ABT-333 (Dasabuvir) Increases Action Potential Duration and Provokes Early Afterdepolarizations in Canine Left Ventricular Cells via Inhibition of I Kr .

ABT-333 (dasabuvir) is an antiviral agent used in hepatitis C treatment. The molecule, similarly to some inhibitors of hERG channels, responsible for the delayed rectifier potassium current (I Kr ), contains the methanesulfonamide group. Reduced I Kr current leads to long QT syndrome and early afterdepolarizations (EADs), therefore potentially causing life-threatening arrhythmias and sudden cardiac death. Our goal was to investigate the acute effects of ABT-333 in enzymatically isolated canine left ventricular myocardial cells. Action potentials (APs) and ion currents were recorded with a sharp microelectrode technique and whole-cell patch clamp, respectively. Application of 1 μM ABT-333 prolonged the AP in a reversible manner. The maximal rates of phases 0 and 1 were irreversibly decreased.
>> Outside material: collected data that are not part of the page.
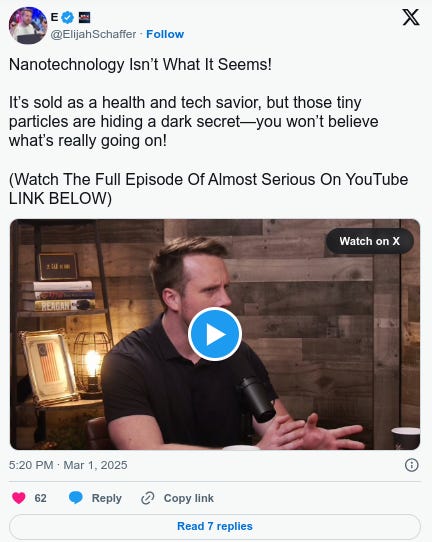Click the Reply text label
Viewport: 432px width, 542px height.
106,498
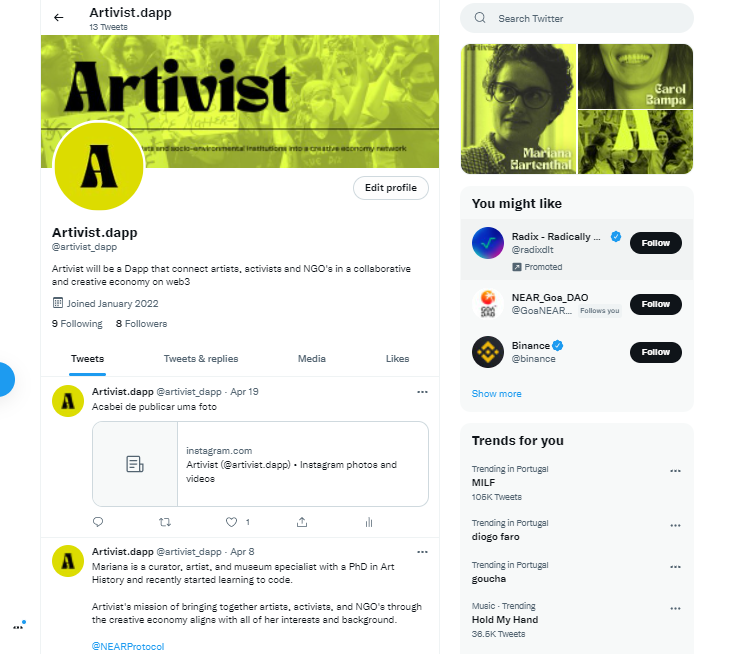The height and width of the screenshot is (654, 747).
Task: Click the back arrow icon
Action: tap(59, 18)
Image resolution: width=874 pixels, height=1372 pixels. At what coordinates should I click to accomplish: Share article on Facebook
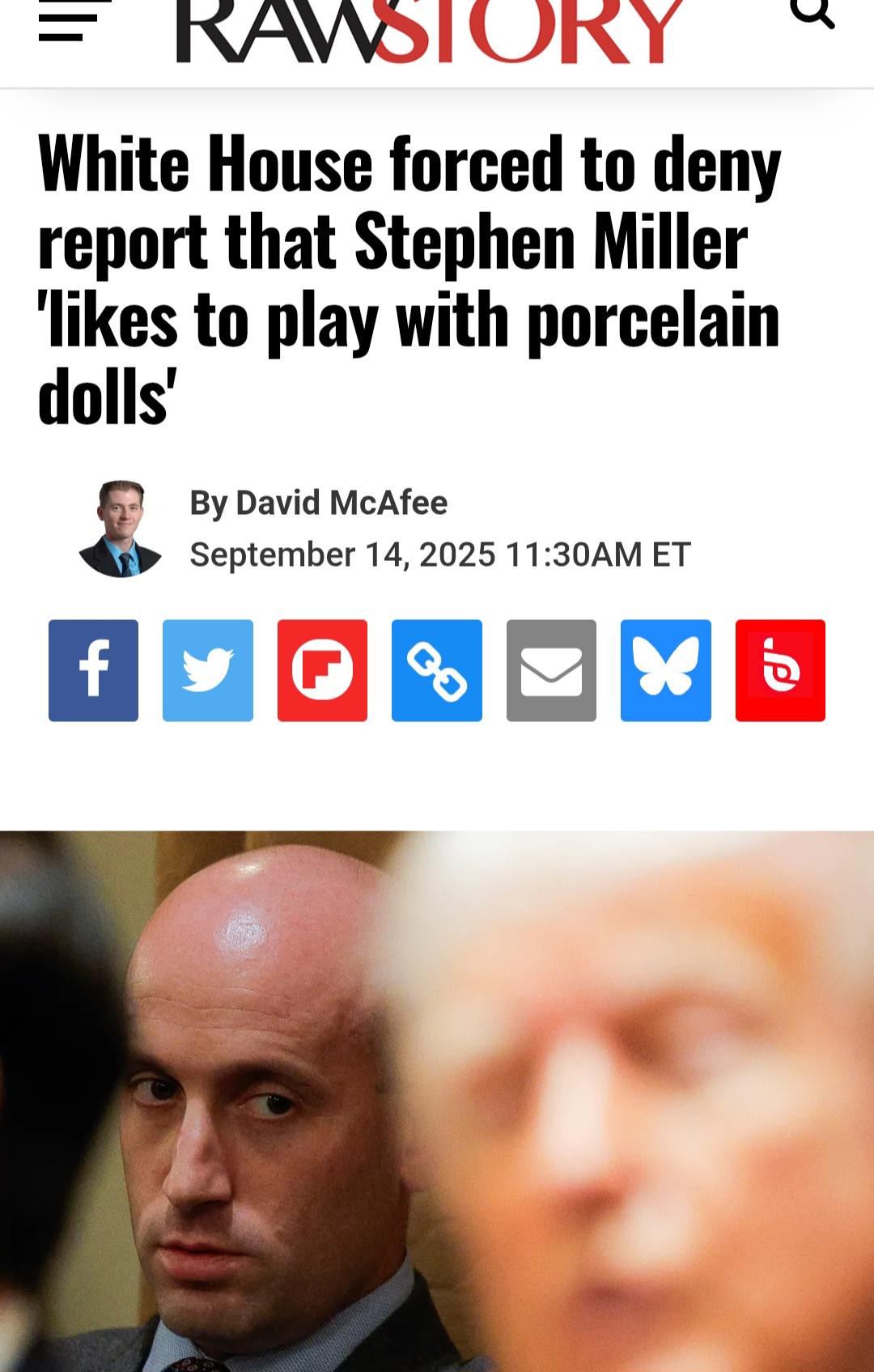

Higher ABT-333 concentrations caused larger AP prolongation, elevation of the early plateau potential, and reduction of maximal rates of phases 0, 1, and 3. EADs occurred in some cells in 3-30 μM ABT-333 concentrations. The 10 μM ABT-333-sensitive current, recorded with AP voltage clamp, contained a late outward component corresponding to I Kr and an early outward one corresponding to transient outward potassium current (I to ). ABT-333 reduced hERG-channel-mediated ion current in a concentration-dependent, partially reversible manner with a half-inhibitory concentration of 3.2 μM. As the therapeutic plasma concentration of ABT-333 is 1 nM, the arrhythmic risk of ABT-333 is very low, even in the case of drug overdose.